What is less widely agreed to is whether it represents a positive or a negative change.

The U.S. health care system does many things exceptionally well: We provide ready access to technologically advanced health care; we excel in developing new medical technologies; and we guarantee that anyone who shows up at a hospital with a sufficiently serious condition will be well cared for without consideration of ability to pay.

However, the U.S. system does some things poorly: We find it hard to pay for health care in a way that keeps unnecessary costs at a minimum; and for many people physical illness puts their lifetime financial health at risk. Too-high costs and too-low access — these are the twin problem pillars supporting the need for health care reform.

Too-high costs stem in part from the fact that patients don’t pay the full opportunity cost out of their pockets when they use health care — so they tend to use too much. The new law doesn’t do much about that.

Too-low access stems from a double source. It costs a lot to underwrite, or set a price for, insurance for small groups and individuals, who then have to pay more per dollar of benefits.

Second, people can choose not to buy insurance. This inevitably sets up a cycle where healthy people are less likely to buy coverage than sick people are.

As a result, prices for insurance for individual and small group coverage can’t come down. This especially hits small employers, entrepreneurs and people in many low-wage industries.

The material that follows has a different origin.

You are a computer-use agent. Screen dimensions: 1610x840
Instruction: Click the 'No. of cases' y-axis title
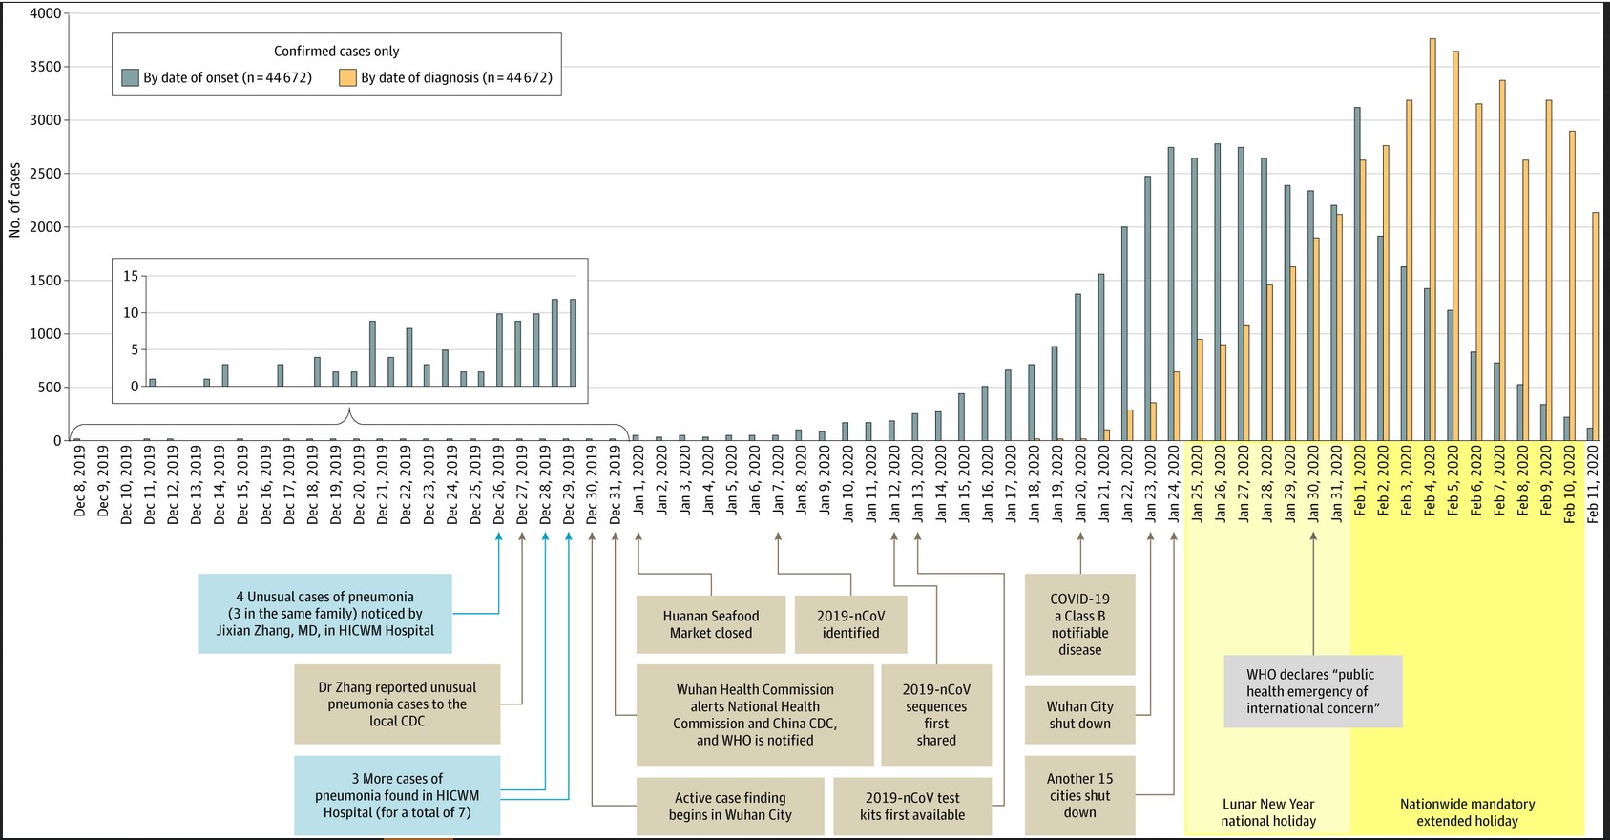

There is only one solution to this problem: somehow everyone must be covered by some form of insurance. Letting 45 million people remain uninsured imposes huge costs on both the uninsured and on the 260 million people with insurance (who must pay for the care the uninsured receive via higher prices for services, greater subsidies to hospitals and care for serious conditions that could have been treated earlier).

This is the problem that the new law addresses when it mandates coverage, provides cross-state insurance purchases and eliminates pre-existing condition clauses.

Just as we cannot have a national defense that covers only those who are willing to pay for it, we cannot have a well-functioning health care economy if we only let those who currently have some form of insurance pay for it.

Unfortunately, we must require everyone to have coverage. Given that, saying that all individuals must purchase coverage does this in the most freedom-preserving way possible — without the elimination of choice that a “single payer” approach would imply. (Complaining that the law rations care is silly; everything provided by our economy is rationed somehow.)

So, the health care reform takes on the problem of access to insurance, but does not do much to address rising costs. Which of the two problems is the biggest one is not clear — they are both big.

But I believe that you can’t solve the cost problem until you get everyone under roughly comparable financial incentives — that is, getting them insured. Once everyone is insured, then it will be much easier to begin to adjust the incentives in a way that can begin to move costs in the right direction.

So what the Congress did is, in my view, a necessary first step but additional steps must be taken. That’s the way policy actually happens: take a step, reassess, then move again.

When we consider the scope of the problem, this was a good first step.

W. David Bradford is the Busbee Chair in Public Policy in the Department of Public Administration and Policy at the University of Georgia.